Elle était en train de prendre le chemin de retour vers son école. Il la pourchassa. Rosie courait vite. Juste avant de voir Nott dans la ruelle, cette dernière s'était mise de la potion dans les yeux afin de faire croire qu'elle pleurait. Elle courut vite et sortit du village sorcier. Au bout de quelques minutes, elle entendit des bruits de pas derrière elle, et ralentit légèrement sa cadence. Nott l'attrapa enfin sur un chemin où il n'y avait personne.
- Rosie, s'il te plait ! s'écria-t-il d'une voix plaintive. Ce n'est pas ma faute !
Rosie se retourna vivement et lui asséna une gifle monumentale. Nott resta interloqué. Sûrement, personne ne l'avait jamais frappé auparavant.
- Comment ça, ce n'est pas ta faute ? hurla-t-elle hors d'elle, elle était maintenant en larmes. Tu étais en train de caresser les seins d'une fille ! Je t'ai vu.
- Oui, c'est vrai, bredouilla-t-il, désolé.
- Et tu oses dire que ce n'est pas ta faute ! continua-t-elle de cette même voix furieuse, légèrement tremblante. Tu vas me dire que tes mains sont tombées par hasard sur sa poitrine ! Comment as-tu pu me faire ça ? Alors qu'on vient à peine de se fiancer !

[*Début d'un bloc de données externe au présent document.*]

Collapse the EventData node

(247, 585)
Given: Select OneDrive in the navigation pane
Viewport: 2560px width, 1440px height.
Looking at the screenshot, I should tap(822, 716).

- C'est elle qui m'a obligé à la toucher, tenta-t-il de dire.
- Ne retourne pas la faute sur elle, Abel ! Je t'ai vu ! Je ne peux plus te faire confiance ! Comment as-tu pu ?
Rosie éclata en sanglots. Nott tenta de la toucher mais elle le repoussa brutalement.
- Je suis humiliée, cria-t-elle d'une voix désespérée. Je ne veux plus te voir ! Plus jamais !
- Mais Rosie, écoute-moi, je…
- Non, je ne veux plus te parler ! C'est fini entre nous Abel ! J'avais quelques doutes au début de notre relation ! Maintenant, ils sont confirmés ! Adieu !
Et sur ces derniers mots, elle se retourna et courut vers Poudlard.
Nott resta pétrifié sur place. Il venait de faire une très grosse erreur. Il hésitait entre courir après elle ou rentrer s'enfermer chez lui. Il décida de choisir la seconde option, dégoûté et extrêmement honteux. Il ne fit pas attention au jeune homme aux cheveux bruns mi-longs et aux yeux gris qui passa en sifflant à côté de lui pour se diriger vers son école.